The server must support seamless migration from one endpoint (e.g., IP address and port) to another.

* The server will maintain a list of valid endpoints and listen for connections on all of them simultaneously.

* To migrate, an administrator would add the new endpoint to the list. Once all clients have switched over, the old endpoint can be removed. Note that endpoints for static keys can never be removed without breaking the keys. We should enforce no key is assigned to the endpoint before being able to delete it.

* Supported endpoint protocols include TCP, UDP, and WebSocket streams/packets. The implementation of the WebSocket endpoint can either remain separate or be reverse-proxied through another server (TBD).

A robust API will be required to manage all these functions, including key generation and endpoint management.

If the dynamic key is supposed to be stored on the outline server and the server has an IP based certificate, then when the IP of the server changes, a new TLS certificate has to be acquired and stored on it which cannot be done automatically and needs to be done manually by the user, for example, if ZeroSSL is to be used. Therefore, my suggestion is to only use a domain-based TLS certificate when the IP is supposed to change.

• In addition, even when a VPN provider has created a server, he/she might switch its IP, and then, if the default scheme is using dynamic keys, the key content cannot be retrieved because the TLS cannot verify the source, and the following error is seen. This can be part of the API that @fortuna suggested, but it needs to update the TLS certificate files, too.

		SessionConfigFetchFailed: failed to fetch the URL
		Details: {
		"url": " https://SERVER_IP/report.yaml"
		}
		Cause: ERR_INTERNAL_ERROR: Get " https://SERVER_IP/report.yaml": tls: failed to verify certificate: x509: cannot validate certificate for [SERVER_IP](https://20.102.96.157/) because it doesn't contain any IP SANs

The endpoint migration can be either of the following:

• Server IP/domain and port for accepting VPN connections
• Server IP/domain and port for fetching dynamic access keys

When the IP of the server is migrated and dynamic keys are used:

• The dynamic key retrieval will remain the same as long as the port remains the same because it is based on the domain, and as explained earlier, it should not be IP-based.
• The VPN connection will not be affected because the new key content has been fetched successfully.

Ephemeral Keys ⏳

Looking ahead, this dynamic key infrastructure could be extended to support ephemeral keys.
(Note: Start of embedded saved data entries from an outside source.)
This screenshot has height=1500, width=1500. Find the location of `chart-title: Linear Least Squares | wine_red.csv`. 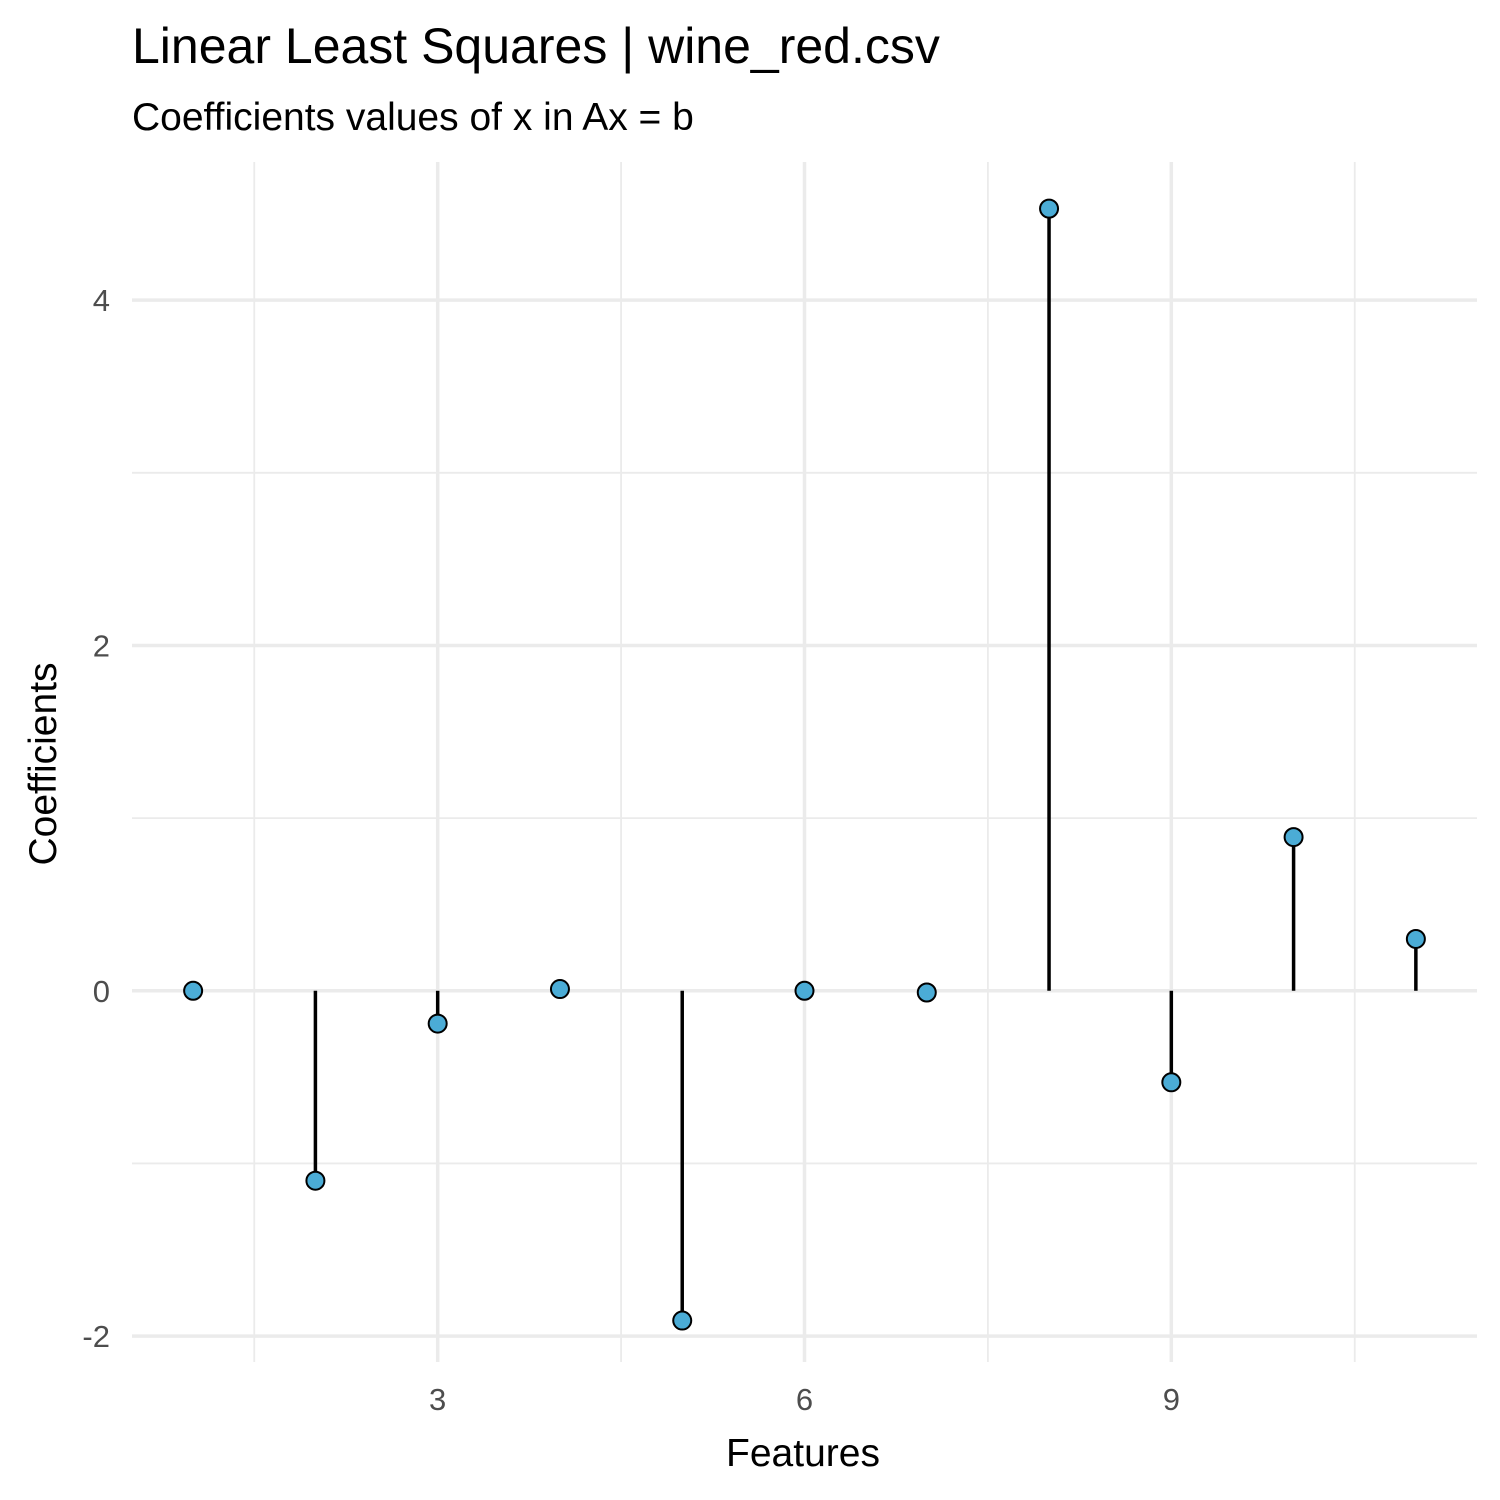

chart-title: Linear Least Squares | wine_red.csv is located at coordinates (536, 46).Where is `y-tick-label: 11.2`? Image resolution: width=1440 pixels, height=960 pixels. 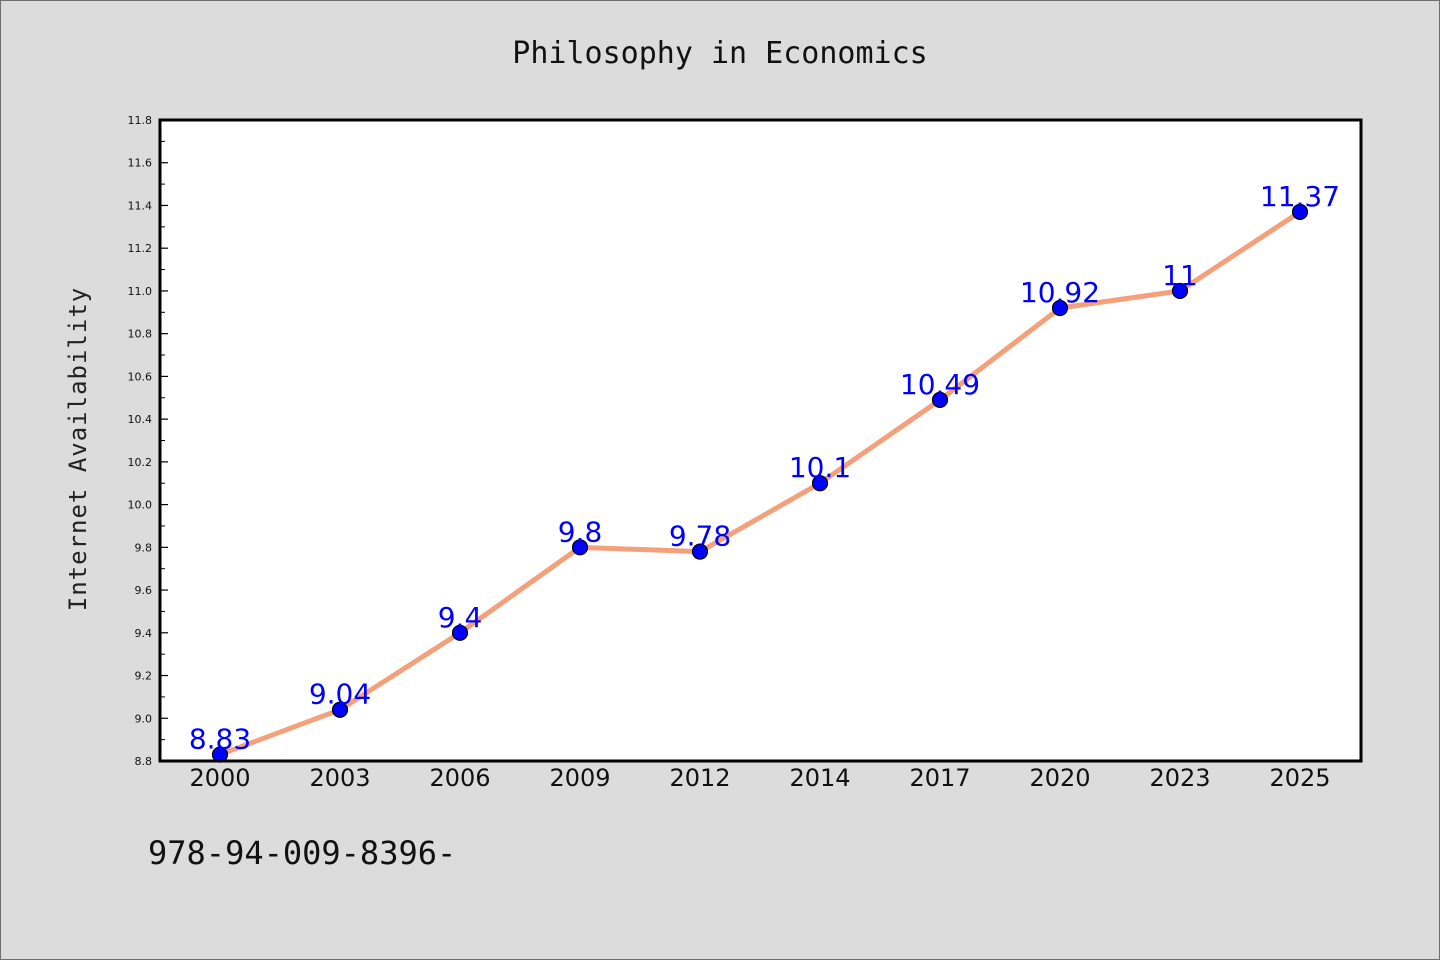 y-tick-label: 11.2 is located at coordinates (140, 248).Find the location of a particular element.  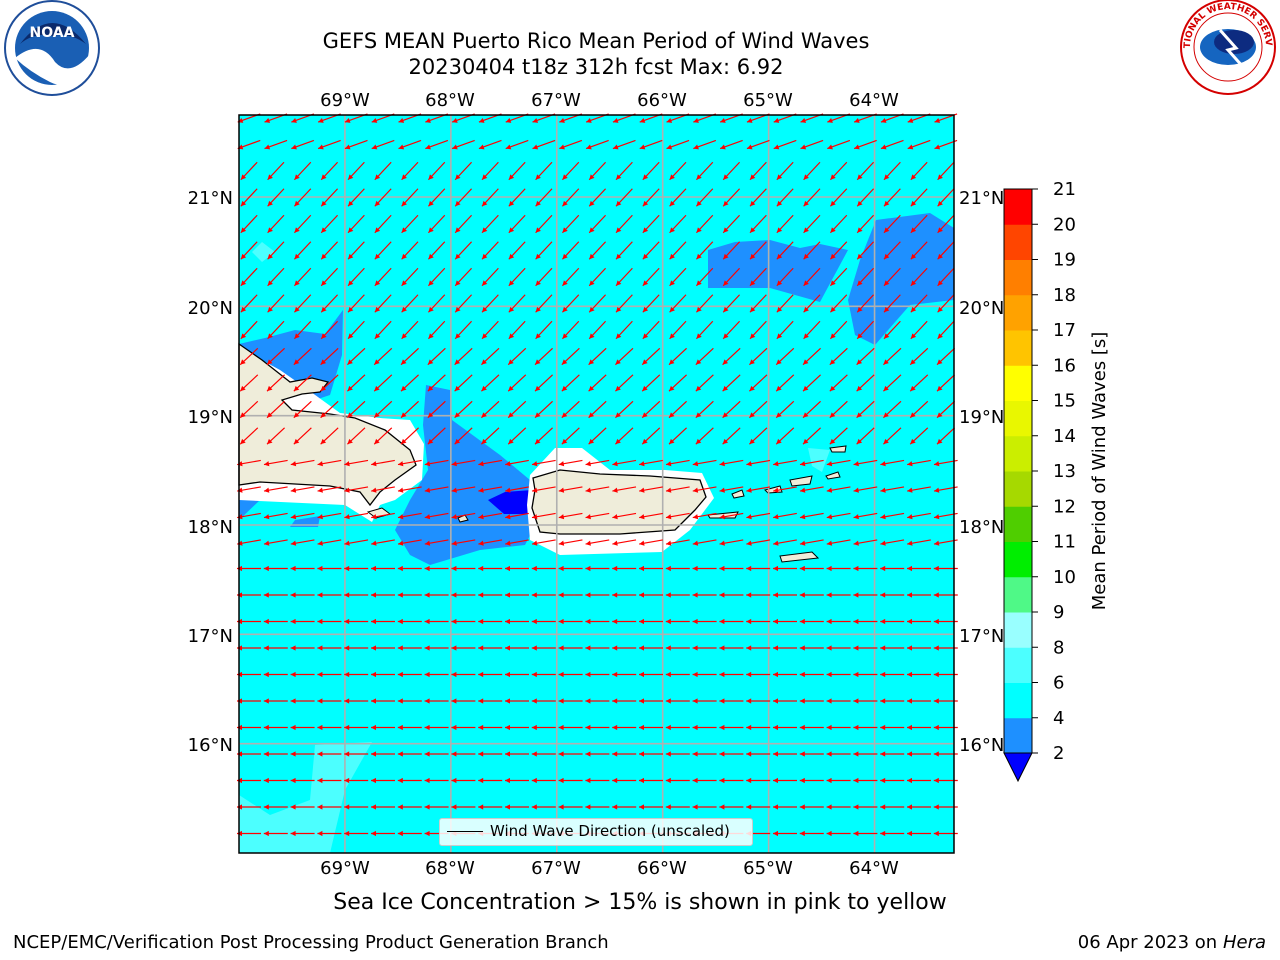

colorbar-tick-label: 4 is located at coordinates (1058, 718).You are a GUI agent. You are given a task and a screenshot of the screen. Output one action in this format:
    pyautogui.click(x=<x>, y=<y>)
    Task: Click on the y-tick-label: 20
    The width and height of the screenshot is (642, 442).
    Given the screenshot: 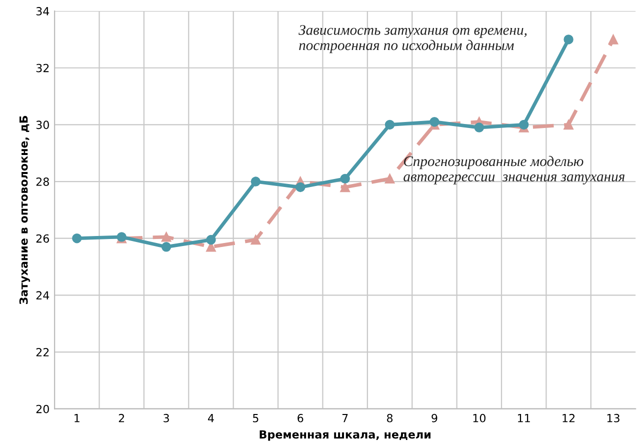 What is the action you would take?
    pyautogui.click(x=42, y=409)
     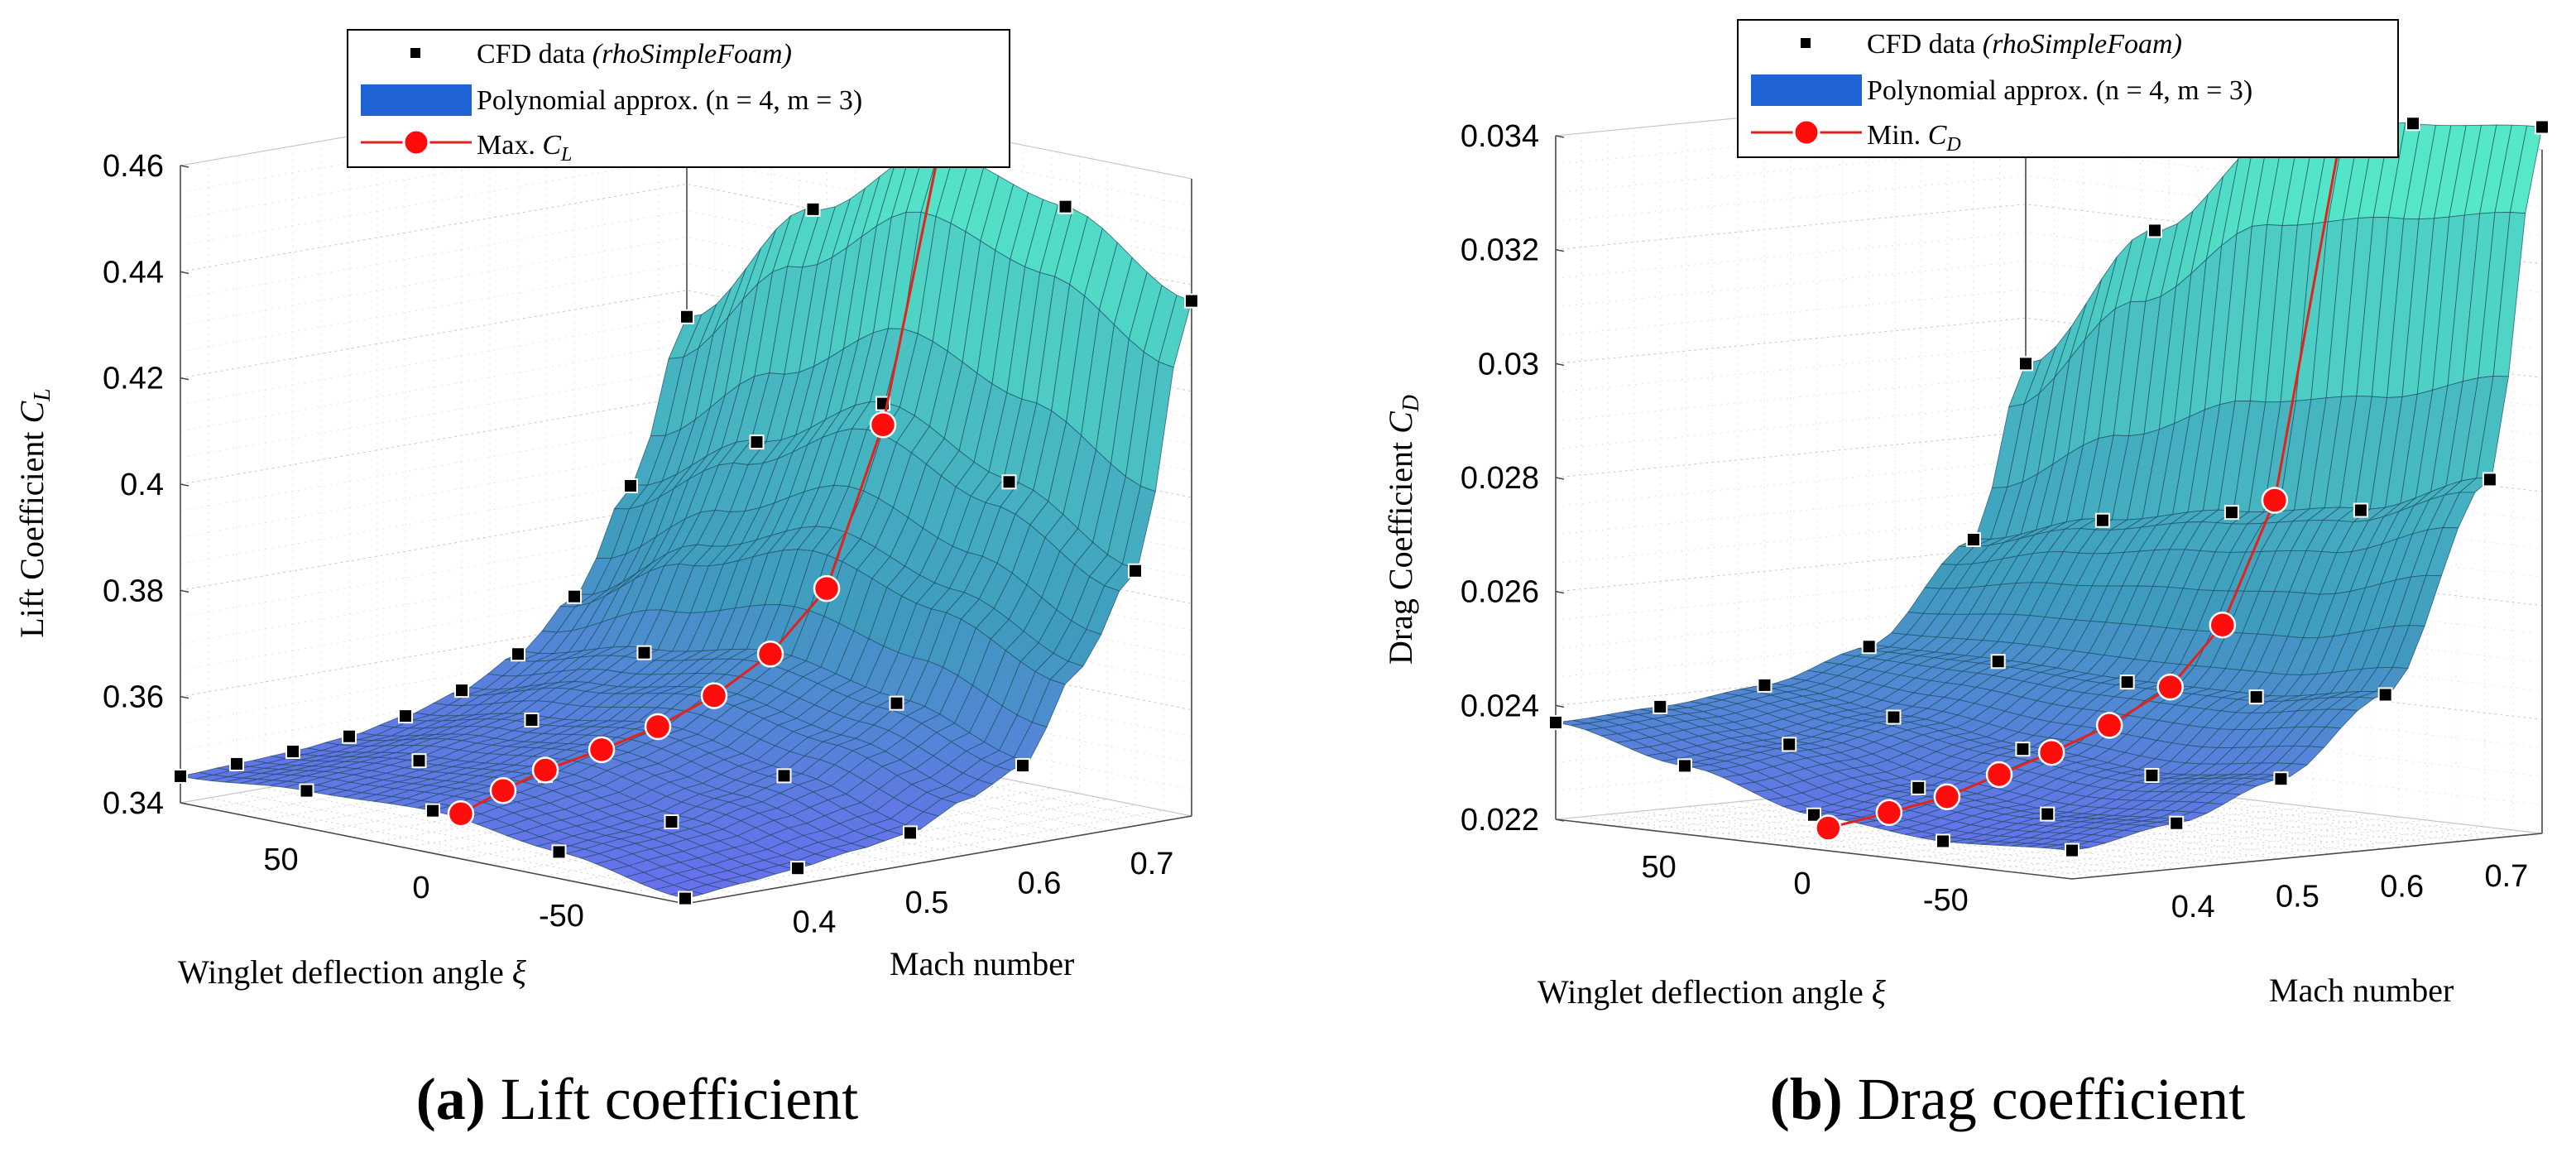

Instead of fetching a static configuration, the client could fetch temporary, single-session credentials upon connecting.

This would provide forward secrecy (a compromised key couldn't be used to decrypt past traffic) and allow the server to automatically prune inactive credentials, strengthening the trial decryption authentication process. This concept is out of scope for the current proposal but represents a valuable future enhancement.